Input:
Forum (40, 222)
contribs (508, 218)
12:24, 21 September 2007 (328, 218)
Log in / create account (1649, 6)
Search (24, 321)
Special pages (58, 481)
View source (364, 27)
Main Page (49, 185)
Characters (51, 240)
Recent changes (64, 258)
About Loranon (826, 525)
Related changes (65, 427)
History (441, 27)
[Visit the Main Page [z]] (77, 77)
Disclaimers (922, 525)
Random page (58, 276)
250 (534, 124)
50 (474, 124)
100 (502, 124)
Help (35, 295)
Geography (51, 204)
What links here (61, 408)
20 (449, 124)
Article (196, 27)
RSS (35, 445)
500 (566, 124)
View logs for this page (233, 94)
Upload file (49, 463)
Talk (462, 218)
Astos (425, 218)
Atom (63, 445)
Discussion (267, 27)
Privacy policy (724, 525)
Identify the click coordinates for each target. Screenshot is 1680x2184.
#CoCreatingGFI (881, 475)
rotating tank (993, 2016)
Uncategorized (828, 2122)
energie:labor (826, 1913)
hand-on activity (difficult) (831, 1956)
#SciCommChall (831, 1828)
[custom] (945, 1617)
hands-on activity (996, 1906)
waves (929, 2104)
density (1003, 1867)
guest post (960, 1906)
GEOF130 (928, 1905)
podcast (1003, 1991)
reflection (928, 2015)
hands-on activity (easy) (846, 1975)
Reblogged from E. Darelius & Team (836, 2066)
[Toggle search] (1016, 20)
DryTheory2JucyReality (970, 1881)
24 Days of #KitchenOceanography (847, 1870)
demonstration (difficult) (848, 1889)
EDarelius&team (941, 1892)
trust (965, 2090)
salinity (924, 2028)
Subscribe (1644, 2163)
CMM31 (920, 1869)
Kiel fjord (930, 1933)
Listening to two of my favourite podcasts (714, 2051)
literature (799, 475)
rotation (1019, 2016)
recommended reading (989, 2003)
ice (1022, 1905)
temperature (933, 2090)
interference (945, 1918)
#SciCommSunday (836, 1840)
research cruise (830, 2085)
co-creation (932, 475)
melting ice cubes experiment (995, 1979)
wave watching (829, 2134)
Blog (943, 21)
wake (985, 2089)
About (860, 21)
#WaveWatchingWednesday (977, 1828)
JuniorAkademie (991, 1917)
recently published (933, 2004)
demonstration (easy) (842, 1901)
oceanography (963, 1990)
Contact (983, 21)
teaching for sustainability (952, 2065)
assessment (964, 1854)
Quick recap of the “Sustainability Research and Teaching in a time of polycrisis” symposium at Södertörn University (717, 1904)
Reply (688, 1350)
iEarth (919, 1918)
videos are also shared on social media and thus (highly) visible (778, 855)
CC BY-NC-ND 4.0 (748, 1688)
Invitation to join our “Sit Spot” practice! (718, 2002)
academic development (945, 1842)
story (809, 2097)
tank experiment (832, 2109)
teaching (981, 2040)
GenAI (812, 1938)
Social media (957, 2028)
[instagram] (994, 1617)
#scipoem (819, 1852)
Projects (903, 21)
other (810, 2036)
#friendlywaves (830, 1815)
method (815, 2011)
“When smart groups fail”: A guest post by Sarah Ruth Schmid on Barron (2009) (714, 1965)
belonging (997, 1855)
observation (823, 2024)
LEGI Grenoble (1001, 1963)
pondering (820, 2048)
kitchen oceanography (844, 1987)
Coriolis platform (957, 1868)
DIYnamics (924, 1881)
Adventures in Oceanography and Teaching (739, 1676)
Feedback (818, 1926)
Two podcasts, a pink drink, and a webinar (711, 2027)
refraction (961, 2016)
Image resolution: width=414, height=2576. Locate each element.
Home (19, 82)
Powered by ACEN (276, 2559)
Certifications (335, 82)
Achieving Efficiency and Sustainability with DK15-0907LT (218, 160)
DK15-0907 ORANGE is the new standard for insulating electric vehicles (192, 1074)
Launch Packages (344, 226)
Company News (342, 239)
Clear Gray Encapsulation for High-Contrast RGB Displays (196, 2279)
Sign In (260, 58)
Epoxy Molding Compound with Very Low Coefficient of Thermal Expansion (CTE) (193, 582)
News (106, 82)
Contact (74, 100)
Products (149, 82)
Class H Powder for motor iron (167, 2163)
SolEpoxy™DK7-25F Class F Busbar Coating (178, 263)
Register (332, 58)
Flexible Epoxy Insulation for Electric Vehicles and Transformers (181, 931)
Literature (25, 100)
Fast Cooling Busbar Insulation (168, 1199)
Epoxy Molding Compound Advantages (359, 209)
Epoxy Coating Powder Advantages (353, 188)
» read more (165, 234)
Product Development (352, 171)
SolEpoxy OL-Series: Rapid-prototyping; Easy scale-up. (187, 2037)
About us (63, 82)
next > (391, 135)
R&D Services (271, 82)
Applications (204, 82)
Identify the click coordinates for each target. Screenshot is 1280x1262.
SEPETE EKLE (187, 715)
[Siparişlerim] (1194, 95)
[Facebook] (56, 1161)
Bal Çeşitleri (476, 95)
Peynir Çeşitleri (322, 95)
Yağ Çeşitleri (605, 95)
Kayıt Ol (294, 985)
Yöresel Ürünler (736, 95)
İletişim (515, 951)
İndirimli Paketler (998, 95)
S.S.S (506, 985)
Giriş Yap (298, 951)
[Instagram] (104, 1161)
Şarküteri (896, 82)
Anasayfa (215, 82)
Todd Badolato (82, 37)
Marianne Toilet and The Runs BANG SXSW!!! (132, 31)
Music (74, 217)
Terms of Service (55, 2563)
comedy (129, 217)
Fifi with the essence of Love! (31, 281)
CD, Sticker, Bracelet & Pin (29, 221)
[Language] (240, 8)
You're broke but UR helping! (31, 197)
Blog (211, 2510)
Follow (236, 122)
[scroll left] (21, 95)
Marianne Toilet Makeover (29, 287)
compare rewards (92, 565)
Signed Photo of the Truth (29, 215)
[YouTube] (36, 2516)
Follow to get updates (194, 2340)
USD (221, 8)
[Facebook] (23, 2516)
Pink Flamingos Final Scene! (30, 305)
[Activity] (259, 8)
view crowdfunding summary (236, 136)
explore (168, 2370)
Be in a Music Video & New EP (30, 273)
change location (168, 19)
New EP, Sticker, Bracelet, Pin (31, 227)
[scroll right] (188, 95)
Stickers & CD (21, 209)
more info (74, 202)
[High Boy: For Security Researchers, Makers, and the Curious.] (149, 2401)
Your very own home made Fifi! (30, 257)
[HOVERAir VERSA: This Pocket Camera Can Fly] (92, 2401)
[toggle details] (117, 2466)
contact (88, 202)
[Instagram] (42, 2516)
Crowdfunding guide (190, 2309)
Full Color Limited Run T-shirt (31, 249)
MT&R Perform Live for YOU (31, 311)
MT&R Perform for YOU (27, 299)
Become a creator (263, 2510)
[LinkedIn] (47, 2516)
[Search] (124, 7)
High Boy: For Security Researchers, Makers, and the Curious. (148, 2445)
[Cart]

What the exercise asks:
Once you find the line with "Atom (63, 445)" above, print it and every line after it up to and including the line with "Invitation to join", exactly as written and nothing else.

Output for this exercise:
Atom (63, 445)
Discussion (267, 27)
Privacy policy (724, 525)
Identify the click coordinates for each target. Screenshot is 1680x2184.
#CoCreatingGFI (881, 475)
rotating tank (993, 2016)
Uncategorized (828, 2122)
energie:labor (826, 1913)
hand-on activity (difficult) (831, 1956)
#SciCommChall (831, 1828)
[custom] (945, 1617)
hands-on activity (996, 1906)
waves (929, 2104)
density (1003, 1867)
guest post (960, 1906)
GEOF130 (928, 1905)
podcast (1003, 1991)
reflection (928, 2015)
hands-on activity (easy) (846, 1975)
Reblogged from E. Darelius & Team (836, 2066)
[Toggle search] (1016, 20)
DryTheory2JucyReality (970, 1881)
24 Days of #KitchenOceanography (847, 1870)
demonstration (difficult) (848, 1889)
EDarelius&team (941, 1892)
trust (965, 2090)
salinity (924, 2028)
Subscribe (1644, 2163)
CMM31 (920, 1869)
Kiel fjord (930, 1933)
Listening to two of my favourite podcasts (714, 2051)
literature (799, 475)
rotation (1019, 2016)
recommended reading (989, 2003)
ice (1022, 1905)
temperature (933, 2090)
interference (945, 1918)
#SciCommSunday (836, 1840)
research cruise (830, 2085)
co-creation (932, 475)
melting ice cubes experiment (995, 1979)
wave watching (829, 2134)
Blog (943, 21)
wake (985, 2089)
About (860, 21)
#WaveWatchingWednesday (977, 1828)
JuniorAkademie (991, 1917)
recently published (933, 2004)
demonstration (easy) (842, 1901)
oceanography (963, 1990)
Contact (983, 21)
teaching for sustainability (952, 2065)
assessment (964, 1854)
Quick recap of the “Sustainability Research and Teaching in a time of polycrisis” symposium at Södertörn University (717, 1904)
Reply (688, 1350)
iEarth (919, 1918)
videos are also shared on social media and thus (highly) visible (778, 855)
CC BY-NC-ND 4.0 (748, 1688)
Invitation to join our “Sit Spot” practice! (718, 2002)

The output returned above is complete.